It’s said that the coverup is usually worse than the crime. In Clarence Thomas’s case, the rhapsodizing about his inner child longing for his basic roots and simple pleasures is coming back to haunt him with a vengeance. You may recall his comments in a documentary, which were then repeated in the bombshell ProPublica article that broke last week.
“I don’t have any problem with going to Europe, but I prefer the United States, and I prefer seeing the regular parts of the United States. … I prefer the RV parks. I prefer the Walmart parking lots to the beaches and things like that. There’s something normal to me about it.”
Oh, we know how you feel, Clare. We really do. We feel the same way. I can only speak for myself, but given a choice between poulet dijonnais and Dippin’ Dots, you know which way I’ll roll, right? I thought so. I, too, long for the corridors of Walmart over the castles of Wittenberg, who would not? Read Alexandra Petri’s satire in the Washington Post. You will love it.
Please keep in mind, my fellow Americans, that each moment I spent on the yacht was torment! That is why I did not disclose it. It was not my idea of a vacation. Every second I spent on those magnificent islands, in those bucolic retreats, eating meals cooked by private chefs, I was seething internally, wishing I were in a Walmart parking lot.
“Is everything to your liking?” numerous solicitous waitstaff aboard the yacht asked, and I sighed, dropping my cigar butt into the provided ashtray with a heavy heart. “No,” I said. “This — ” here I indicated the blue sky, the balmy sea breeze — “is not my idea of a good time, for I am a man of the people, with the tastes of the people, and I wish I were pursuing amusement as they do, by driving to Walmart on the weekend to make memories.”
A tear came to my eye as I spoke, for I could picture them so clearly, the happy weekenders, the salts of the earth who flocked to Walmart parking lots for their entertainment. Their children in the back seats, clamoring, “Walmart! Walmart! Walmart!” Their wrinkled elders, saving their pennies so that they could arrive at that cherished destination. Those parking lots are so full, always, and that is surely because they are a magnet for Americans who want to enjoy themselves. […]

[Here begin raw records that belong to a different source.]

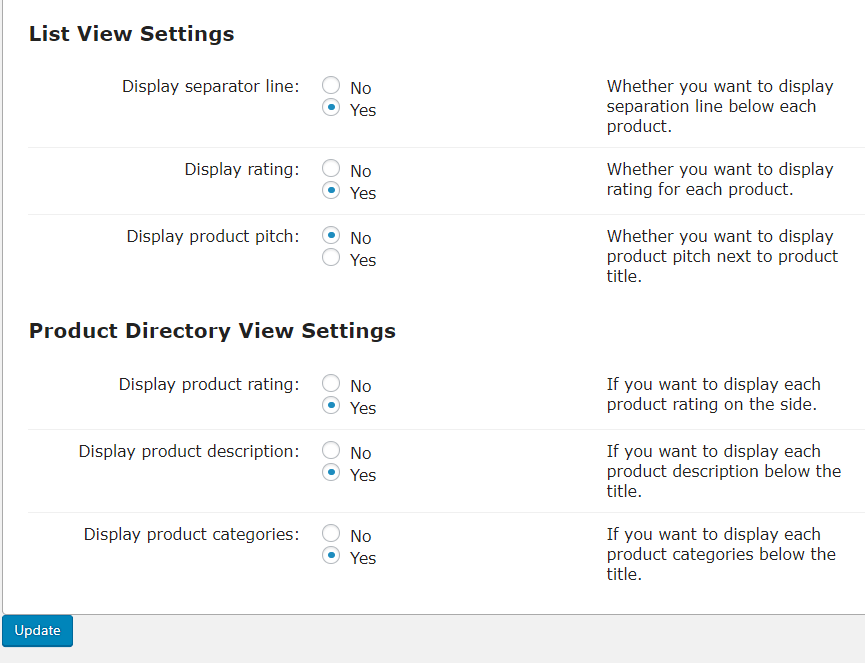Turn on Display product categories via Yes
Viewport: 865px width, 663px height.
coord(331,557)
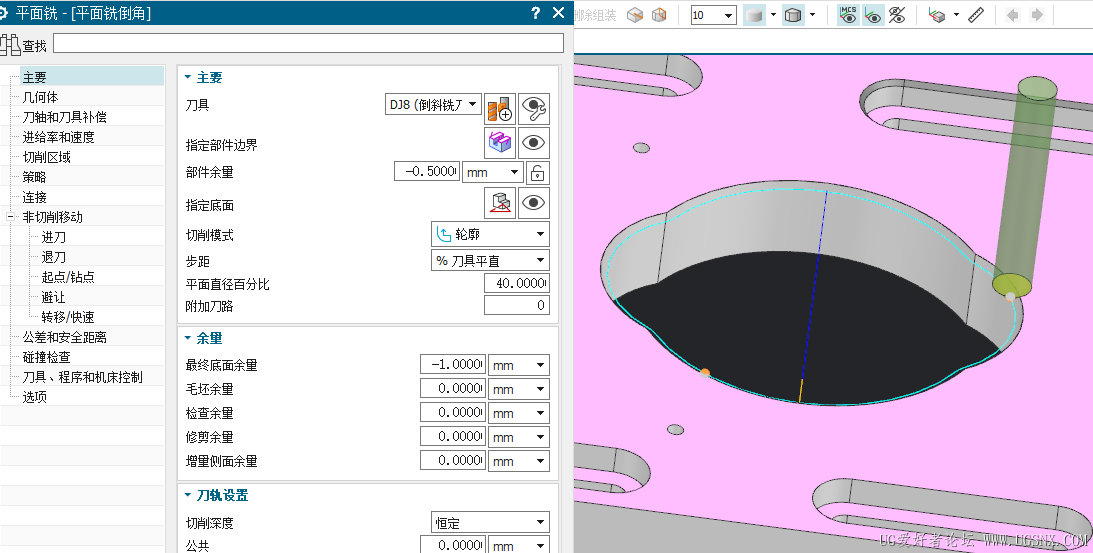Screen dimensions: 1093x553
Task: Click the help question mark icon
Action: tap(535, 13)
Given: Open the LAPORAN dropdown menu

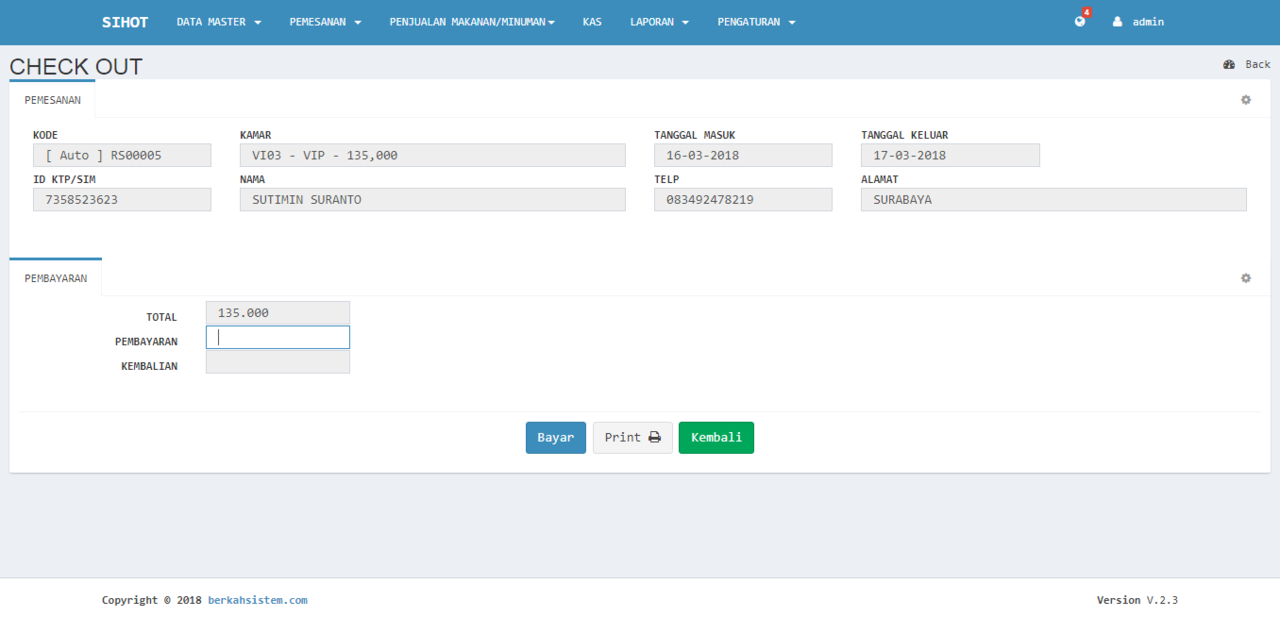Looking at the screenshot, I should [659, 21].
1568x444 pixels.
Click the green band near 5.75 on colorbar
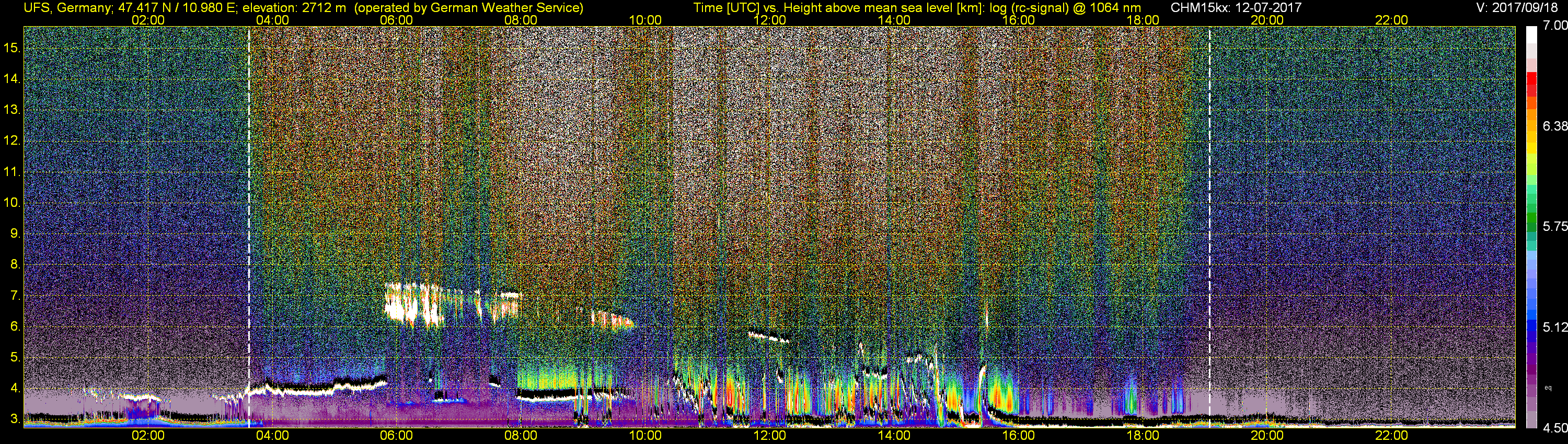[1531, 226]
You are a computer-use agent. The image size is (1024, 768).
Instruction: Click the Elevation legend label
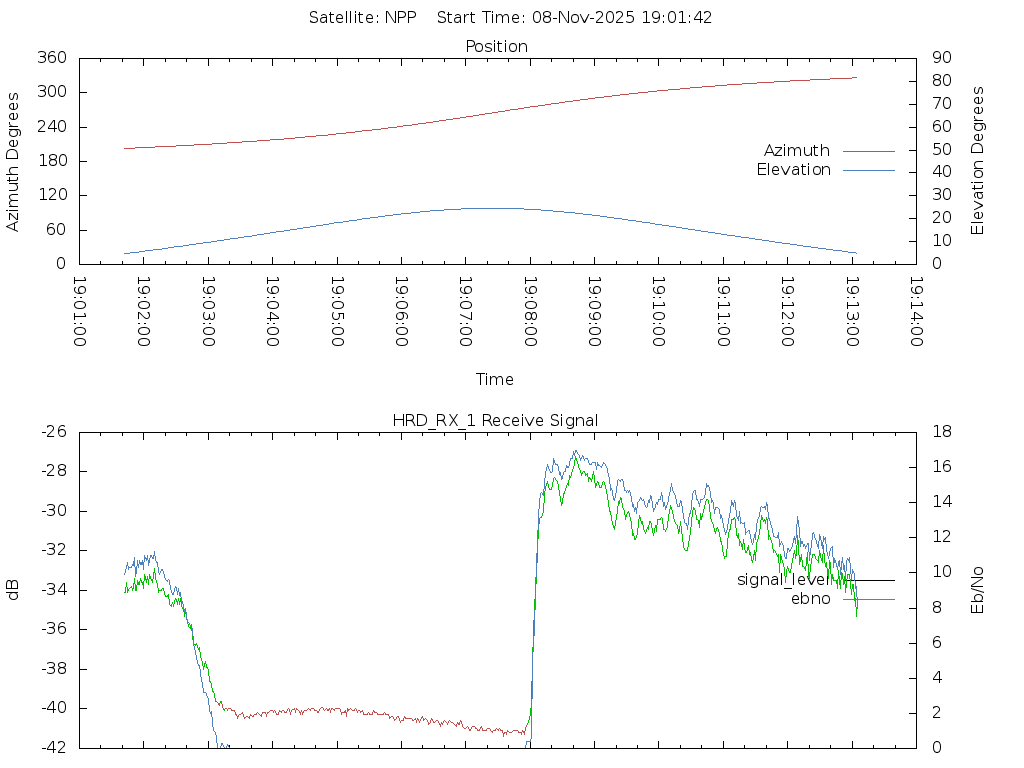pos(793,170)
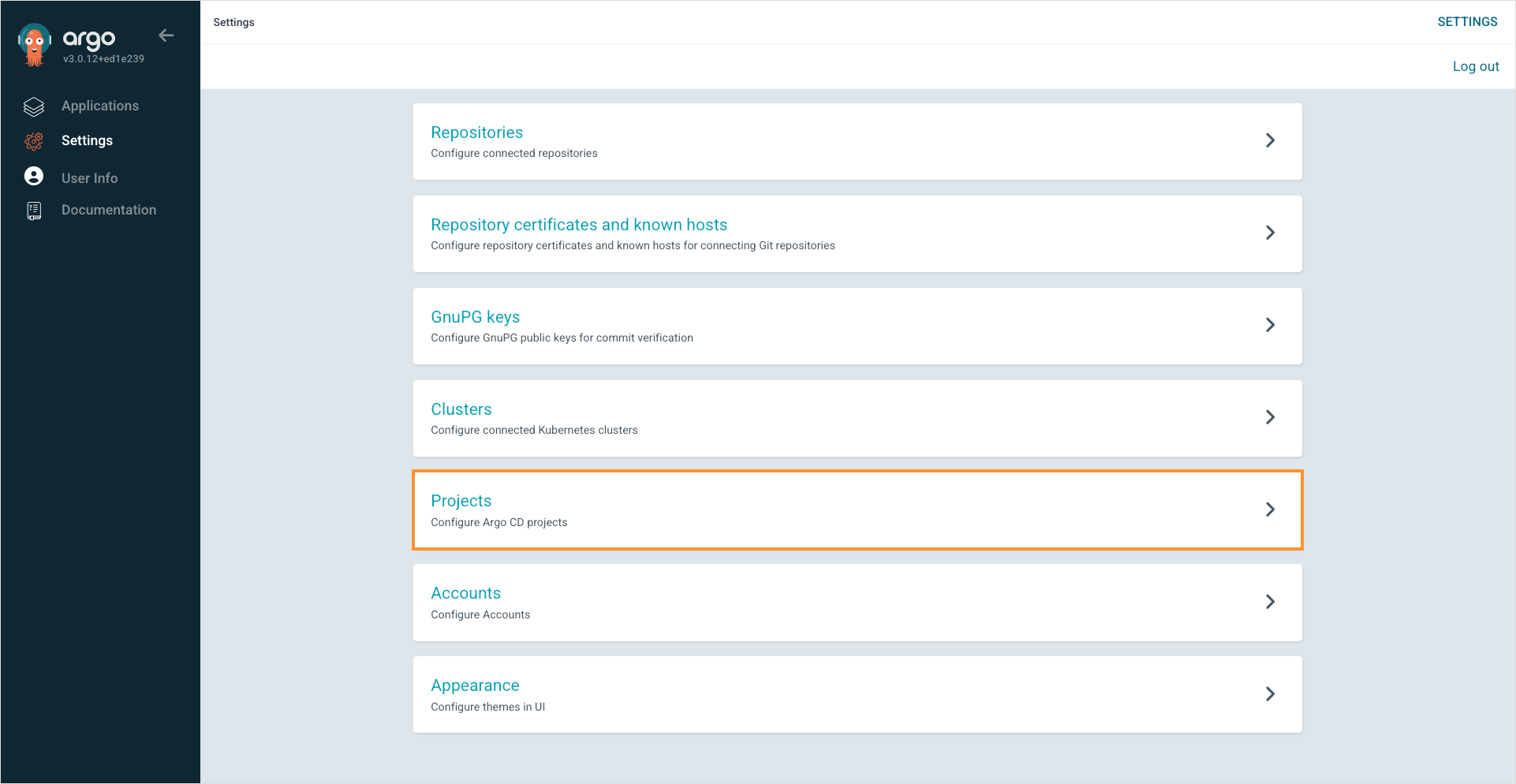Click the Clusters row chevron arrow
This screenshot has width=1516, height=784.
[x=1269, y=417]
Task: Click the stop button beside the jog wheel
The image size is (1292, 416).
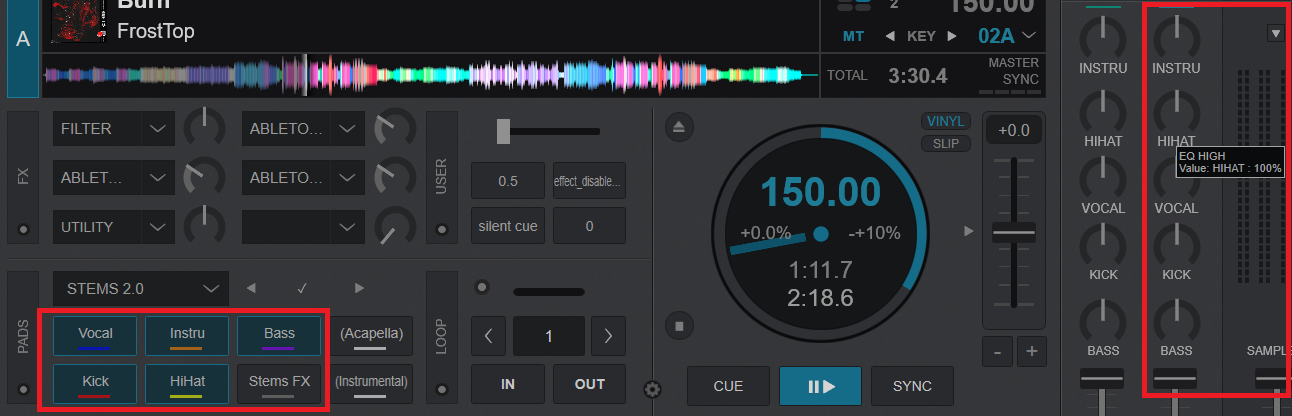Action: click(679, 326)
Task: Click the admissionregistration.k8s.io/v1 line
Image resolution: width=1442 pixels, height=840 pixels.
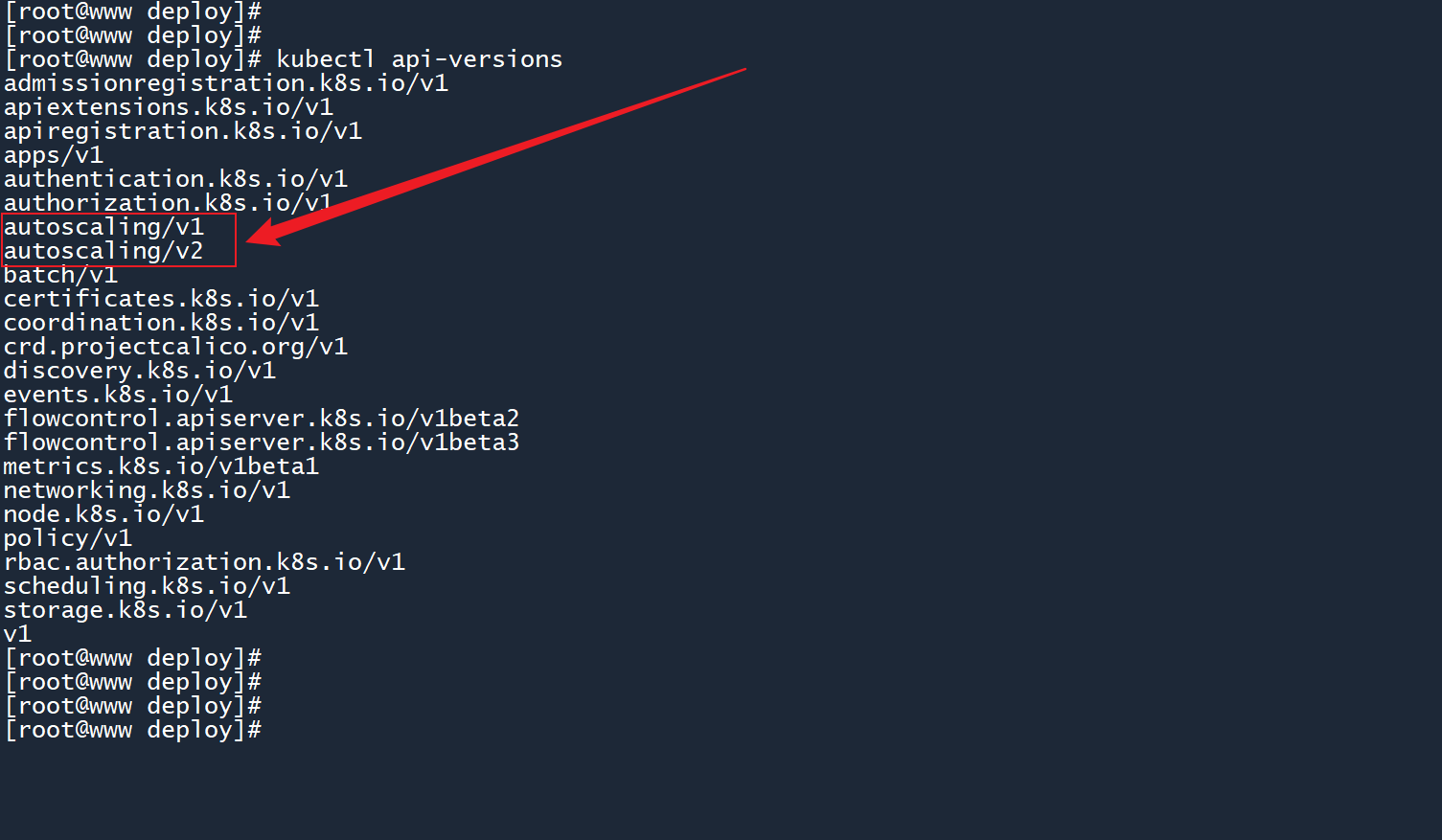Action: click(226, 83)
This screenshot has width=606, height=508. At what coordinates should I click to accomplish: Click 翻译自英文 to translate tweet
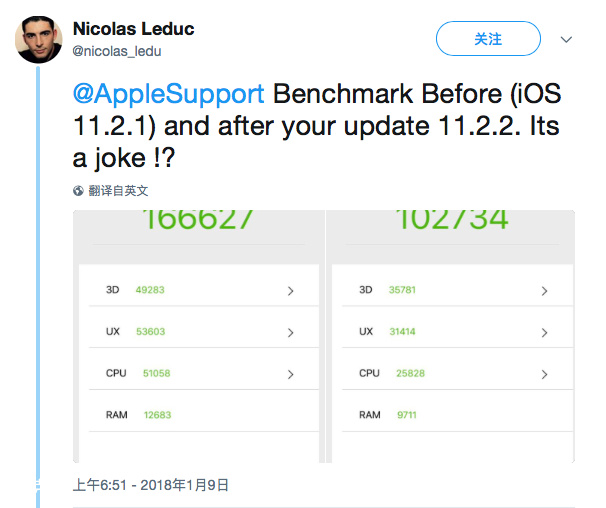click(119, 190)
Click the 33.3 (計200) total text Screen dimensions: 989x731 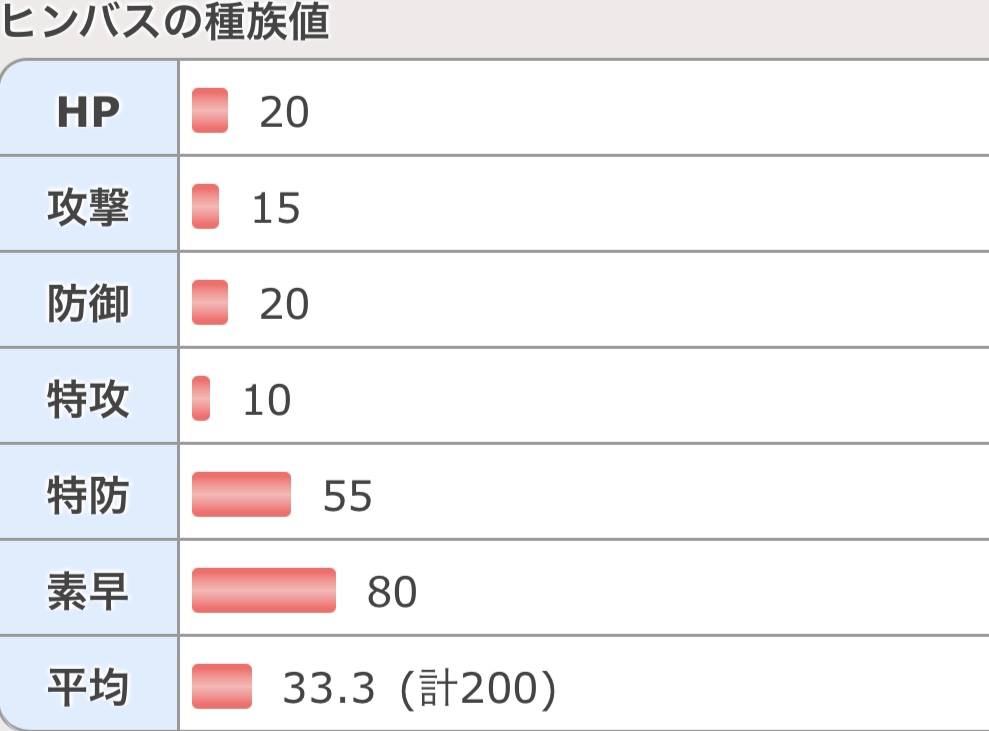point(419,687)
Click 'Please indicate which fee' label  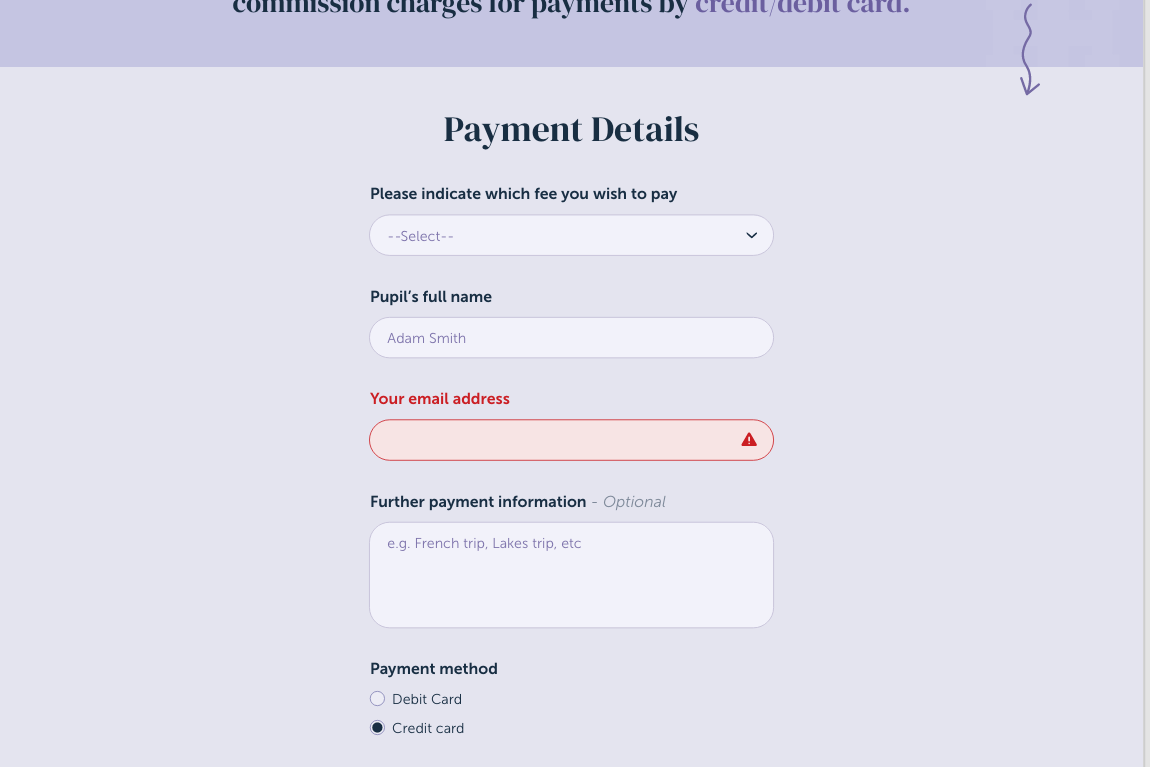point(523,194)
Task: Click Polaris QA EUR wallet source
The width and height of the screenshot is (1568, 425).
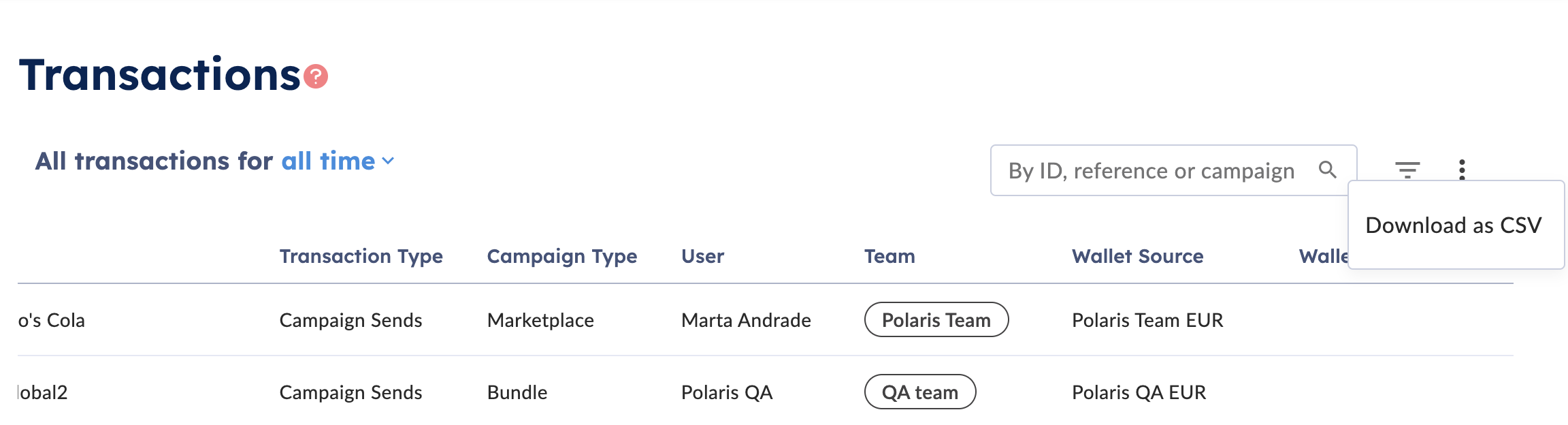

All the private jet flights? Well, they lack the comfort and security of a larger plane, and I do not get to watch the charming United preflight video or rejoice in the whimsical Southwest safety announcements, nor partake in the American family pastime of sitting in an airport (that heaven on earth, full of shops and treats!) for hours while my flight is delayed and delayed and then canceled. I am denied such joys. Do you not feel sorry for me, when you hear that?
Ah, Clarence, you’re just like Donald. And Jesus. You suffer for us. You take in all the awfulness so that we don’t have to. We are so in your debt. I hope we meet in the local Walmart. I’ll keep an eye out for your Bentley. I’ll be in the sea of white Hondas. We’ll have an ice cream. Soft-serve of course. Let somebody else have the mousse au chocolate and the cherries jubilee. We’re real folks.